PSmad1

The tumor suppressor Smad4/DPC4 is regulated by phosphorylations that integrate FGF, Wnt, and TGF-ß

Hadrien Demagny, Tatsuya Araki and Edward M. De Robertis

Cell Reports 9, 1-13 (2014)

Dem 1 Figure 1. The Smad4 Linker Region is Phosphorylated by GSK3

(A) Smad4 contains MAPK (blue) and GSK3 (red) phosphorylation sites in its linker region.

(B) Endogenous FGF-induced pSmad4GSK3 phosphorylation requires Erk activity in serum-depleted NIH-3T3 cells stimulated with FGF2 for 1 hour.

(C) Endogenous pSmad4GSK3 antigen is induced by a 1 hour FGF2 treatment, inhibited by preincubation with Wnt3a for 5 hours, and blocked by the GSK3 inhibitor BIO.
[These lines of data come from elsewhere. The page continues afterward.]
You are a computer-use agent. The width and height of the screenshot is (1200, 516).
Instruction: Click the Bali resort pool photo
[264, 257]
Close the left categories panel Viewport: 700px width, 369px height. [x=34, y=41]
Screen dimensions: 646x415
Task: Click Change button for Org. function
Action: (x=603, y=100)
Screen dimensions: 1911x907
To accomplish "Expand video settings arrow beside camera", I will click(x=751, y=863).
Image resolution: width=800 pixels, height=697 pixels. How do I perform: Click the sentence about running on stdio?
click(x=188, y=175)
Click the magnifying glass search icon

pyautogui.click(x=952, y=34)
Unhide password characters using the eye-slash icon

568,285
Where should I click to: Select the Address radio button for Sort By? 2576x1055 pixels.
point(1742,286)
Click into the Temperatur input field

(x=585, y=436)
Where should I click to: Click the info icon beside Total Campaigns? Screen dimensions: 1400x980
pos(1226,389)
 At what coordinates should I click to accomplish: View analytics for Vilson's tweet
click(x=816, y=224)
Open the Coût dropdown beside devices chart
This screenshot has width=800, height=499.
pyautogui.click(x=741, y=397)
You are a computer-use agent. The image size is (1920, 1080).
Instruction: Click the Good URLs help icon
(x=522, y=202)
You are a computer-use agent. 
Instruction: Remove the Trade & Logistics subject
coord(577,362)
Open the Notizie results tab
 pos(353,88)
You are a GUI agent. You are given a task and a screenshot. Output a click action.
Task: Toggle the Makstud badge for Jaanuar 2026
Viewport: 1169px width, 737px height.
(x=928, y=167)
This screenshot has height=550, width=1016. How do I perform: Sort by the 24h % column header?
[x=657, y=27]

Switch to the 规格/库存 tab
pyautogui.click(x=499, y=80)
(D-F) Mn2+-Phos-tag analysis of endogenous Smad4 in NIH-3T3 cells cultured in the absence of serum.

(G) Diagrams of Smad4 constructs encoding Smad4 wild-type (Smad4-wt) or phosphorylation-resistant mutants (Thr to Val) for MAPK (Smad4-MM) and GSK3 (Smad4-GM) sites.

(H) GSK3 phosphorylations require an intact MAPK site in transfected 3T3 cells.

Dem 2 Figure 2. Wnt-regulated GSK3 Phosphorylations Control Smad4 Polyubiquitination and Degradation

(A) Time-course of pSmad4GSK3 phosphorylation primed by a 20 min pulse of EGF in HaCaT cells showing that the proteasome inhibitor MG-132 preferentially prolongs the half-life of pSmad4GSK3.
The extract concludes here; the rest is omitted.